- **MATERIAL TO PROCESS**
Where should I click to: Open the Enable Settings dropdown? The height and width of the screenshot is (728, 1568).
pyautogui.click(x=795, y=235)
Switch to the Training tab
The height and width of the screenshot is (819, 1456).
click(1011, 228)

- **WRITTEN EXERCISE**
Transcribe every row above verbatim, in the same order, one per line.

- **EXERCISE SOLUTION**
Where should I click to: Open the Enable Settings dropdown? The height and width of the screenshot is (728, 1568).
pyautogui.click(x=795, y=235)
Switch to the Training tab
The height and width of the screenshot is (819, 1456).
click(1011, 228)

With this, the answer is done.